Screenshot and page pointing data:

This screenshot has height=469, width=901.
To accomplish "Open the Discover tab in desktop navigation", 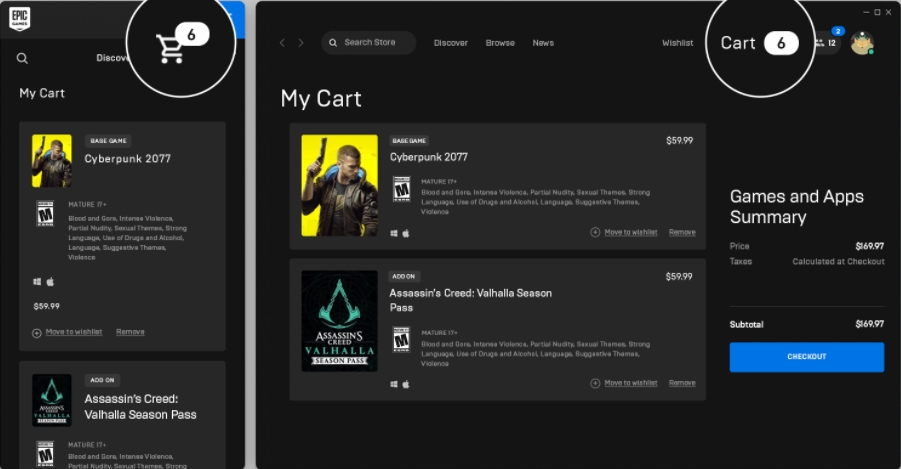I will click(452, 43).
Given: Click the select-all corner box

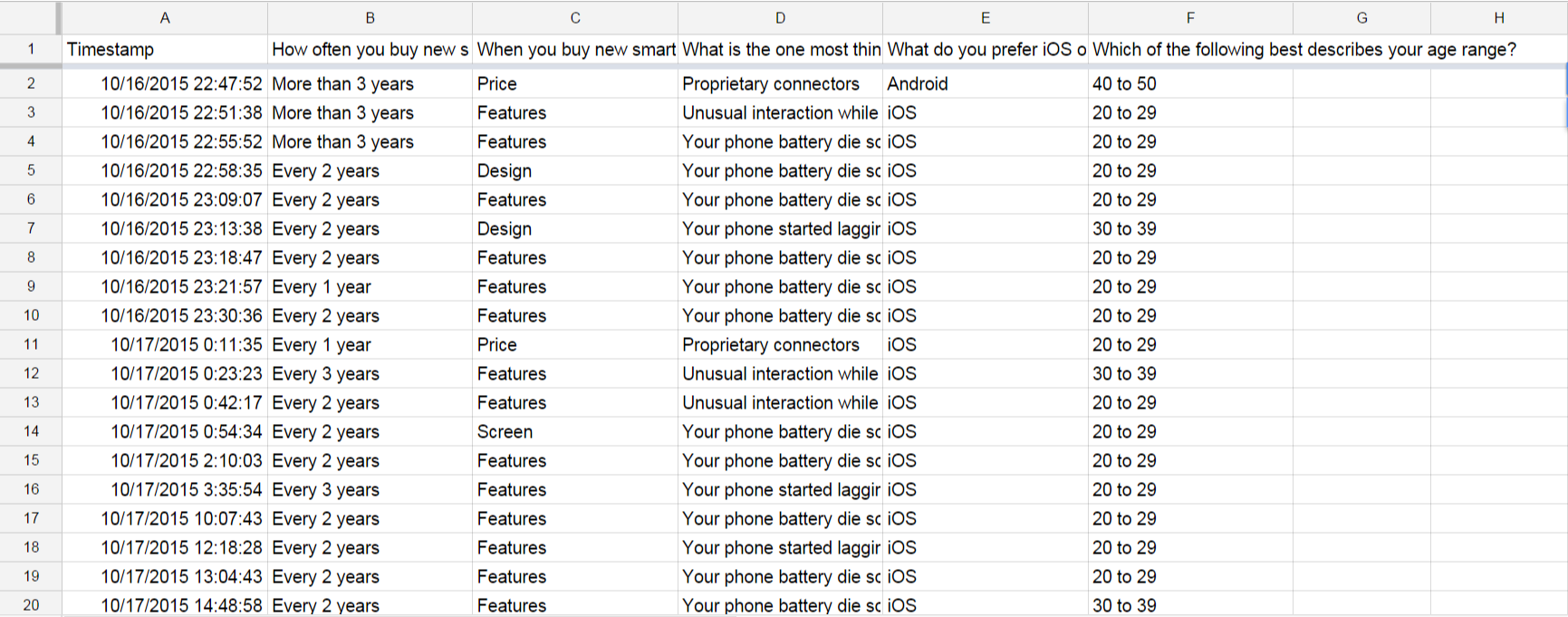Looking at the screenshot, I should coord(30,17).
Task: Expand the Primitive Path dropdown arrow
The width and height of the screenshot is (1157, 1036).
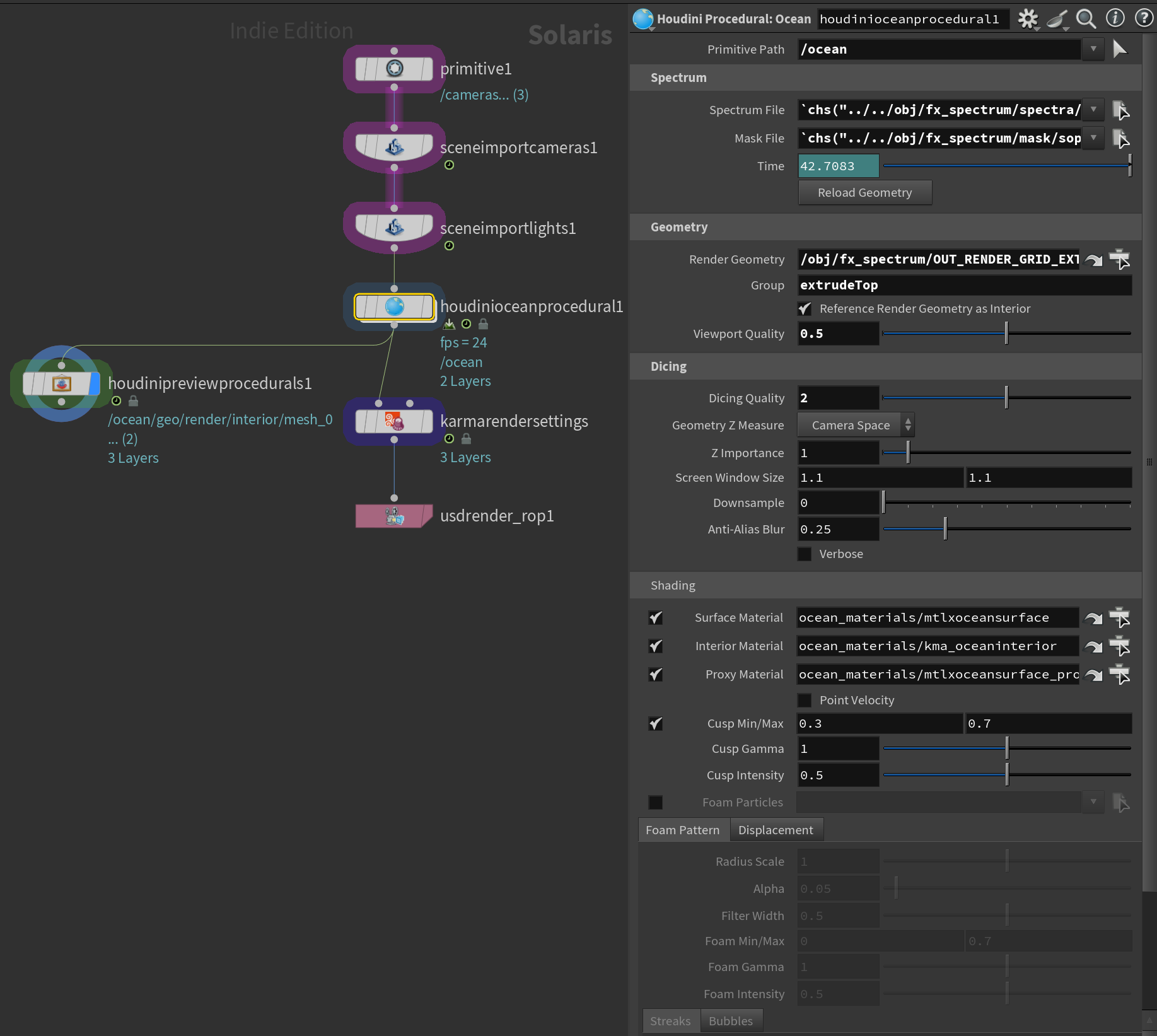Action: pos(1093,49)
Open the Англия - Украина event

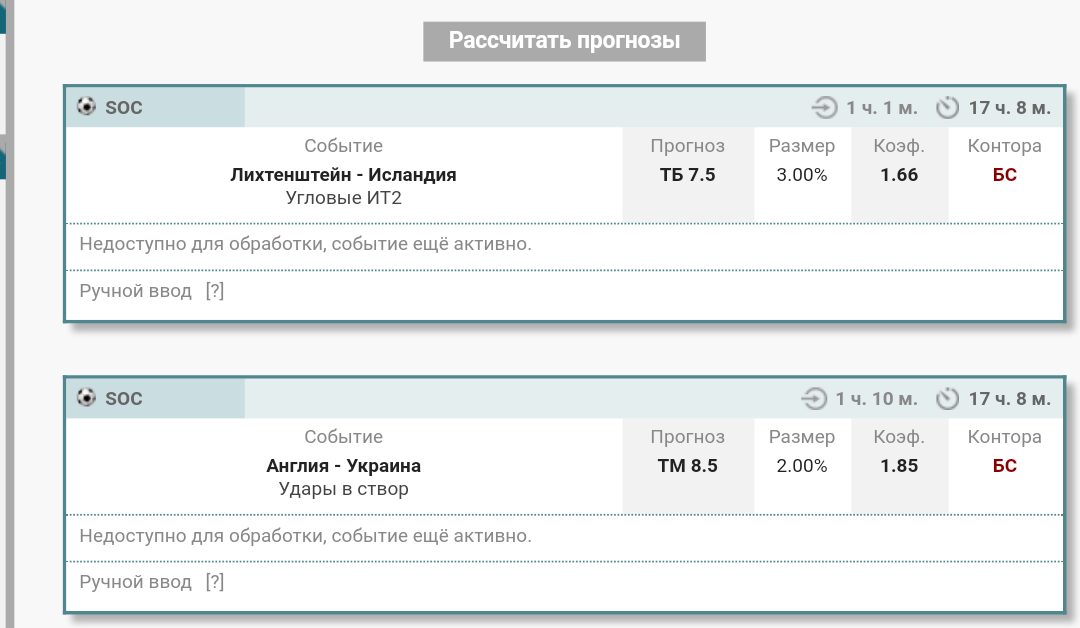click(x=343, y=466)
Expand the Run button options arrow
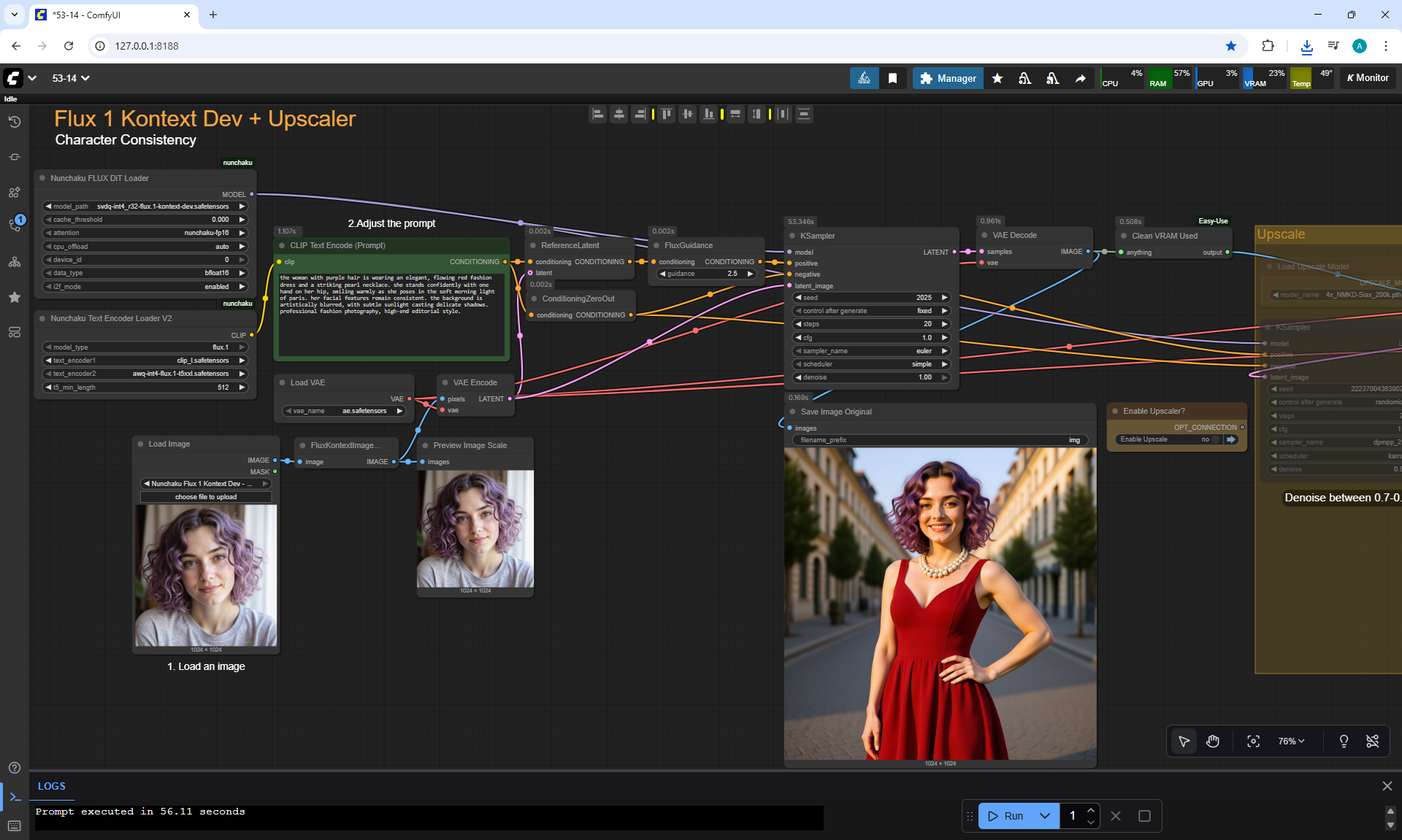The height and width of the screenshot is (840, 1402). coord(1045,816)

Directions for this task: Pick out each line of the material above that contains the word "Expand" and copy those lines.

Full response:
Task: Expand the Primitive Path dropdown arrow
Expand the Run button options arrow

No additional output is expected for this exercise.